Il s’agit simplement de prendre acte du fait que tout ce beau monde œuvre dans des systèmes dysfonctionnels.

Monstres bureaucratiques

La réalité est que la société québécoise issue de la Révolution tranquille a accouché de monstres bureaucratiques hiérarchisés à l’extrême, ingérables à toutes fins utiles parce que toute véritable imputabilité y est impossible.

Personne ne semble jamais responsable de rien dans ces grands vaisseaux à la dérive, dans une société elle-même très déresponsabilisée où le réflexe d’une grande partie de la population est d’en appeler à l’État pour la solution de tous les problèmes.

Le caractère intouchable de certains technocrates du secteur de la santé et des services sociaux s’est récemment manifesté quand le responsable au plan formel du scandale du manoir Liverpool à Lévis, loin d’être sanctionné pour l’inefficacité de la structure qu’il dirigeait, s’est retrouvé au cœur de l’opération de vaccination contre la COVID-19.

Que nous sommes restés français quelque part ! Le système public québécois, qui se veut pourtant essentiellement moderne, rappelle à certains égards la cour de Louis XIV où chaque noble à Versailles tenait comme à la prunelle de ses yeux à ses titres, ses préséances, ses pensions.

La prolifération des sigles hideux et des organigrammes à pentures sont des signes qui ne trompent pas de la déconnexion de nos institutions publiques d’avec le réel, ce qui rend difficile d’avoir prise sur lui.

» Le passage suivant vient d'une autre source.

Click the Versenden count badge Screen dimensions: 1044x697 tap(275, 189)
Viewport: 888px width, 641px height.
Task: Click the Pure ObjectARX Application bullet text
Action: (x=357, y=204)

On avait pensé qu’un bulldozer comme Gaétan Barrette, qui connaissait bien le système et manifestait la volonté d’agir, serait capable de faire une différence, mais il semble avoir empiré la situation. Quant à Martin Coiteux, exceptionnellement efficace au Conseil du Trésor, il s’est retiré de la politique alors qu’on espérait qu’il soit capable de mener une réforme du secteur public et parapublic québécois.

Commission d’enquête

Dans ce contexte, il y a évidemment danger que la commission d’enquête réclamée par plusieurs sur la gestion de la COVID-19 ne s’avère qu’une nouvelle version de ces entités boursouflées, inefficaces et ruineuses. Plane toujours le fantôme de la commission Charbonneau, toute référence à l’UPAC étant devenue un running gag pour le Québécois moyen.

Une autre erreur serait une enquête qui ne mettrait l’accent que sur les aspects techniques du dossier, passant à côté de ce qui dépasse largement le bilan de l’administration Legault.

La société québécoise, dont le pourcentage de citoyens âgés en résidence bat tous les records, est-elle capable de se regarder en face dans ce domaine ? S’il est des cas où un seul décès – on pense à celui de l’Autochtone Joyce Echaquan à l’hôpital de Joliette – est suffisant pour remettre en question des modes de fonctionnement, il en est d’autres où 10 000 morts ne permettent pas de changer les choses.

Alain Peyrefitte, l’ancien ministre du général de Gaulle, se désolait dans Le mal français en 1976 de la multiplication effrénée des normes en France. Quant à lui, François Legault sera-t-il capable de s’attaquer au mal québécois ?

Mère Marie-Joseph, que Maurice Duplessis consultait à l’occasion, recommanderait sans doute au premier ministre de prier, mais aussi de tenir mordicus à des structures qui obligent les différents responsables politiques et administratifs à ne pas l’être que sur papier.